En effet, cette dernière -qui avait confié au mandataire des sommes destinées à alimenter le contrat-, avait, hélas, constaté que la somme ne figurait pas sur son relevé de compte. La mandante avait donc déposé plainte et obtenu gain de cause sur ce terrain là du droit, puisqu'un tribunal correctionnel avait reconnu le courtier coupable d'abus de confiance, sans compter que sa société de courtage avait été placée en liquidation judiciaire, et ce gérant déclaré en faillite personnelle. Ces derniers éléments permettent de mieux saisir la raison de la réclamation à l'assureur, et non au mandataire, par l'assurée de la somme détournée. En effet, le mandataire devenu insolvable, la mandante ne pouvait plus qu'espérer obtenir de l'assureur le règlement de la perte subie en capital.
Tout juriste sait pourtant qu'un courtier d'assurance ne saurait être assimilé à un agent d'assurance, représentant de l'assureur, en ce qu'il ne relève pas du même statut juridique. Commerçant indépendant, inscrit au registre du commerce et des sociétés, assuré lui-même pour sa responsabilité professionnelle, un courtier s'entend d'un mandataire de l'assuré. Par conséquent, de prime abord, l'attente de l'assurée vis-à-vis de l'assureur vie apparaissait vaine. Plus encore, pour ce projet d'accord de volonté au moins, sa conclusion n'était pas bien établie, puisque les assureurs exigent le versement d'un montant minimal ; pour autant, le sujet n'était pas abordé. Et sans que les termes de la décision de première instance soient connus, la cour d'appel de Rouen, saisie de ce dossier, avait déclaré recevable et bien fondée l'action de l'assurée contre l'assureur, le condamnant à lui rembourser la somme initiale augmentée d'intérêts au taux légal.
Mécontent, l'assureur ne juge utile que de se fonder sur le texte de l'article L. 530-2-1 du Code des assurances (N° Lexbase : L9819HEE) pour décider que les garanties souscrites auprès des assureurs de responsabilité professionnelle du courtier -lesquelles sont garantes de celui-ci-, n'avaient pas été mises en oeuvre. Par conséquent, l'assureur déniait devoir les sommes sollicitées. Or, la Cour de cassation a rendu une décision dont l'importance doit être soulignée, ainsi que son caractère avantageux et protecteur des mandants floués dans de telles circonstances. Est-ce au risque de prendre des libertés avec la législation et la jurisprudence ? C'est qu'ainsi formulé le fond du problème n'était pas bien posé ; ainsi s'explique la cassation décidée par notre Haute juridiction de droit privé.

----------

- Exercices proposés
a – Selon l'extrait, de quelle infraction le tribunal correctionnel a-t-il reconnu le courtier coupable ?
b – Expliquez, d'après l'extrait, pourquoi l'assurée a réclamé la somme détournée à l'assureur et non au mandataire.
c – Indiquez si chacune de ces affirmations est conforme à l'extrait, en citant les mots décisifs du texte : (i) la cour d'appel de Rouen a condamné l'assureur à rembourser la somme initiale augmentée d'intérêts au taux légal ; (ii) un courtier d'assurance est un mandataire de l'assureur ; (iii) l'assureur s'est appuyé sur l'article L. 530-2-1 du Code des assurances.
Les lignes qui viennent ensuite constituent un matériel indépendant de l'extrait.

- Matériel recueilli
----------

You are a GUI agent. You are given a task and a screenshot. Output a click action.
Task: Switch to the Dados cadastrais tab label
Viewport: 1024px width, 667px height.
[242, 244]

----------

- Corrigé
a – D'abus de confiance.

b – Le mandataire était devenu insolvable : sa société de courtage avait été placée en liquidation judiciaire et lui-même déclaré en faillite personnelle. La mandante ne pouvait donc plus qu'espérer obtenir de l'assureur le règlement de la perte subie en capital.

c –
(i) Oui : « le condamnant à lui rembourser la somme initiale augmentée d'intérêts au taux légal ».
(ii) Non : « un courtier s'entend d'un mandataire de l'assuré ».
(iii) Oui : « ne juge utile que de se fonder sur le texte de l'article L. 530-2-1 du Code des assurances ».